======== SUPPLIED DATA
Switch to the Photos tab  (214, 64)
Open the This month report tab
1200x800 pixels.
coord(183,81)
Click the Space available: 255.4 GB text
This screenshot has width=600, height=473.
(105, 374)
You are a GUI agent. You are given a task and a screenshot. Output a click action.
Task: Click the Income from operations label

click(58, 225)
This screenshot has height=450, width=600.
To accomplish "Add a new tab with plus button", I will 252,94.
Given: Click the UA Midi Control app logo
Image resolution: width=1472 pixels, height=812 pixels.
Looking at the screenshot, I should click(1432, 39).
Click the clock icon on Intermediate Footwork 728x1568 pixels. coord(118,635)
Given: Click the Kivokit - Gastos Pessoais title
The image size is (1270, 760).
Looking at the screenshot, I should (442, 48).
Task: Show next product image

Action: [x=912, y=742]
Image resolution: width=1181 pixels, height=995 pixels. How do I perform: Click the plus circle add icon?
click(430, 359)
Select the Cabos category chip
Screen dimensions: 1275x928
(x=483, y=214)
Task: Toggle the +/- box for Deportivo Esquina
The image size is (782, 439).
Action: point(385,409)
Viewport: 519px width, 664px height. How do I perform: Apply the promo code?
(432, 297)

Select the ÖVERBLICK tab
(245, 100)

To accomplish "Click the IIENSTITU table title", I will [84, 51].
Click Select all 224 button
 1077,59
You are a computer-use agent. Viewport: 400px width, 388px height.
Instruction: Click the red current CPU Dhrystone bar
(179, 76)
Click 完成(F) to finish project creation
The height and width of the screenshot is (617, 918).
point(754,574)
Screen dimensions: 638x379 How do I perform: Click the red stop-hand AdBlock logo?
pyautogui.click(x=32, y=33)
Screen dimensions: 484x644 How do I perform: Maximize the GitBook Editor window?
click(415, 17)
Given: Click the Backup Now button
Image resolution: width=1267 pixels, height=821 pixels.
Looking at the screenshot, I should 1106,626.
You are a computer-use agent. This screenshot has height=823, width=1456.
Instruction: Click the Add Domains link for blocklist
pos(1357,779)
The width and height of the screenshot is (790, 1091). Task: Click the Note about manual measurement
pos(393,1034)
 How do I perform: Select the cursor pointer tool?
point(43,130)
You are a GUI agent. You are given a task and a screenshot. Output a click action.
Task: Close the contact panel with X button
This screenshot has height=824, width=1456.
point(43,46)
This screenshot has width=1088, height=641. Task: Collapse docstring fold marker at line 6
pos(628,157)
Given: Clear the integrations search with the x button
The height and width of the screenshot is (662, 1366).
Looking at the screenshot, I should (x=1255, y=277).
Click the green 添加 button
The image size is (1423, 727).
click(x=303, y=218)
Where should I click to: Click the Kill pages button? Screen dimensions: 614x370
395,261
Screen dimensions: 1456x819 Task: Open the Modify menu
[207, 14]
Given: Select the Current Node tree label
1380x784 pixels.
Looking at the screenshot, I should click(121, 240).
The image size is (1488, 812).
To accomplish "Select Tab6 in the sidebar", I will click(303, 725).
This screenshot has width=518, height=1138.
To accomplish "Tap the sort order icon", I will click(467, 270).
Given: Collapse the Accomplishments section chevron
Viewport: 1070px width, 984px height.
================
→ **BRIEF**
In the material above, find the lines that contain "will" and show them.

→ **EXERCISE OUTPUT**
To accomplish "Add a new tab with plus button", I will 252,94.
To accomplish "Click the IIENSTITU table title", I will [84, 51].
To accomplish "Select Tab6 in the sidebar", I will click(303, 725).
To accomplish "Tap the sort order icon", I will click(467, 270).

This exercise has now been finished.